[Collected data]
- - -

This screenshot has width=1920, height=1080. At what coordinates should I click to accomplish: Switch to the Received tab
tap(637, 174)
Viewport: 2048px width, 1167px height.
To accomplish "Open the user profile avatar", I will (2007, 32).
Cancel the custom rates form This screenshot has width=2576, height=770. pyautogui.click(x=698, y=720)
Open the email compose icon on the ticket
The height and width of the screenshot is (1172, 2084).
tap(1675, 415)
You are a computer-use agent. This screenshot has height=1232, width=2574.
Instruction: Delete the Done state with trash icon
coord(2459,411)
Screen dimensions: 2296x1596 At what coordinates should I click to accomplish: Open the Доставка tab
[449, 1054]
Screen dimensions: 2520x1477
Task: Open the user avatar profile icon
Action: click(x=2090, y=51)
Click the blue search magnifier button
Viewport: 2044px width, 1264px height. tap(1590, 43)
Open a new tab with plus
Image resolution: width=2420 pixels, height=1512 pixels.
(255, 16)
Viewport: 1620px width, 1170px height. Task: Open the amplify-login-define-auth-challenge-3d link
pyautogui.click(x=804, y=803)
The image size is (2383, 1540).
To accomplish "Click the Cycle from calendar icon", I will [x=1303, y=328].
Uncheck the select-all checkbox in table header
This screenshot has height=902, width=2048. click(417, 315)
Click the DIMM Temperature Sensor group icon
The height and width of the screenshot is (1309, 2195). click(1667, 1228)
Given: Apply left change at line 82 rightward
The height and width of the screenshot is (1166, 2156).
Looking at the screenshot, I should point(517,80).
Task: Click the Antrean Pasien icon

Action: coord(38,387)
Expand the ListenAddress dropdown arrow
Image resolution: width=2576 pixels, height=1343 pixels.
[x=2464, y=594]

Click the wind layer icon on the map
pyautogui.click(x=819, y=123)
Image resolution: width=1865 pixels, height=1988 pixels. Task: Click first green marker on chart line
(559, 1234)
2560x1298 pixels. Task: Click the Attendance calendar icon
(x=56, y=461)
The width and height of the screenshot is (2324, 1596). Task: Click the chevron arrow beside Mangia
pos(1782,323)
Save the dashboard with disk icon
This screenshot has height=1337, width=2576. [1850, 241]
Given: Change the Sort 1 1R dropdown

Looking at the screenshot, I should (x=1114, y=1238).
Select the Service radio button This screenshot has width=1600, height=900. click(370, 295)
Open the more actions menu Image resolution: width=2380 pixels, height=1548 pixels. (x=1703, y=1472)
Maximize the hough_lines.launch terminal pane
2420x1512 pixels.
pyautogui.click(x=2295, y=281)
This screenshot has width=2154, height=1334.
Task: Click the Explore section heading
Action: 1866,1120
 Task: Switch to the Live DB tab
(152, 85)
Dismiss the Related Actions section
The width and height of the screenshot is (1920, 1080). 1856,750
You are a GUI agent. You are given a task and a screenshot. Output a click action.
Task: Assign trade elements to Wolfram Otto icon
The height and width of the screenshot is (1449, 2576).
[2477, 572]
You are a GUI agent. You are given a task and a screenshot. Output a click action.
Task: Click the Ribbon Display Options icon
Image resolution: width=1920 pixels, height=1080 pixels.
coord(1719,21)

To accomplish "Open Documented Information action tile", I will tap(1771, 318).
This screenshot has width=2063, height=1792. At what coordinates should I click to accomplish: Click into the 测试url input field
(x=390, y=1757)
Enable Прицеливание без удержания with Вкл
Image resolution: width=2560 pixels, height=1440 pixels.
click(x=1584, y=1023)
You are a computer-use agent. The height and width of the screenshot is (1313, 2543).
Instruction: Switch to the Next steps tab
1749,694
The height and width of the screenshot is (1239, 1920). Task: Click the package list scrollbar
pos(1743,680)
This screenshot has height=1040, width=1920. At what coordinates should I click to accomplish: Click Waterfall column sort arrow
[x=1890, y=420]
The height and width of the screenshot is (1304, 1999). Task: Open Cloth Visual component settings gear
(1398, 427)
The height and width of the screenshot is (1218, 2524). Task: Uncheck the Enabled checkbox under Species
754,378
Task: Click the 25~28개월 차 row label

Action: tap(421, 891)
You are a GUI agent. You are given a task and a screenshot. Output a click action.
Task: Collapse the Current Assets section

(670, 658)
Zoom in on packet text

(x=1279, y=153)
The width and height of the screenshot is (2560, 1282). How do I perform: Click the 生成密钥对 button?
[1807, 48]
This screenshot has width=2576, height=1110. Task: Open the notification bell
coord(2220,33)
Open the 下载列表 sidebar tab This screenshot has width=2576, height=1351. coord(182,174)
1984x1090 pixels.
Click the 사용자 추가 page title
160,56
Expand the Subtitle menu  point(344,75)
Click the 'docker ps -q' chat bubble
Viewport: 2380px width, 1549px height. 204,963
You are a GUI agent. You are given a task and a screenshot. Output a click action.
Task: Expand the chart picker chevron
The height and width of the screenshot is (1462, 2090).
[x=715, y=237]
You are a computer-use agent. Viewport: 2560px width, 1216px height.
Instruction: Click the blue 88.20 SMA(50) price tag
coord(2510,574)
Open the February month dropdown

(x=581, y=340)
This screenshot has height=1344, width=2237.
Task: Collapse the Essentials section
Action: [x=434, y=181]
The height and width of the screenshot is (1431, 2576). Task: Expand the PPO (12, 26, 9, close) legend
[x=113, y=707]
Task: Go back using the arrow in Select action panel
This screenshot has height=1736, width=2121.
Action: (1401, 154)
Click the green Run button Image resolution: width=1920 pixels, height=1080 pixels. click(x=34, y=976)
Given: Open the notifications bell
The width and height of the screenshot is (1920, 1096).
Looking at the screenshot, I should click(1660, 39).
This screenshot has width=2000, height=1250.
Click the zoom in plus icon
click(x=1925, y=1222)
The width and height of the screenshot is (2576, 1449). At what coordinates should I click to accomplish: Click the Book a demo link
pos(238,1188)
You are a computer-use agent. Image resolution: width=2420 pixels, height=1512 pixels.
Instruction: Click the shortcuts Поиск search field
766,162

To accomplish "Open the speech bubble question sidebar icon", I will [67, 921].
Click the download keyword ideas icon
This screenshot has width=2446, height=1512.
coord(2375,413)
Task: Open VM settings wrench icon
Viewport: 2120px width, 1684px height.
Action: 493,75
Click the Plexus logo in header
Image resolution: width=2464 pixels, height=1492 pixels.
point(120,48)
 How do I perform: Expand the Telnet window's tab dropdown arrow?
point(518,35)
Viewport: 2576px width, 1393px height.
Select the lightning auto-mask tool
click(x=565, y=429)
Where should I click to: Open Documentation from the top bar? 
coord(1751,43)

- - -

Lines from the one with "This screenshot has width=2000, height=1250." through the last line above must be printed exactly; no other line is to appear.

• [Answer to this problem]
This screenshot has width=2000, height=1250.
Click the zoom in plus icon
click(x=1925, y=1222)
The width and height of the screenshot is (2576, 1449). At what coordinates should I click to accomplish: Click the Book a demo link
pos(238,1188)
You are a computer-use agent. Image resolution: width=2420 pixels, height=1512 pixels.
Instruction: Click the shortcuts Поиск search field
766,162

To accomplish "Open the speech bubble question sidebar icon", I will [67, 921].
Click the download keyword ideas icon
This screenshot has width=2446, height=1512.
coord(2375,413)
Task: Open VM settings wrench icon
Viewport: 2120px width, 1684px height.
Action: 493,75
Click the Plexus logo in header
Image resolution: width=2464 pixels, height=1492 pixels.
point(120,48)
 How do I perform: Expand the Telnet window's tab dropdown arrow?
point(518,35)
Viewport: 2576px width, 1393px height.
Select the lightning auto-mask tool
click(x=565, y=429)
Where should I click to: Open Documentation from the top bar? 
coord(1751,43)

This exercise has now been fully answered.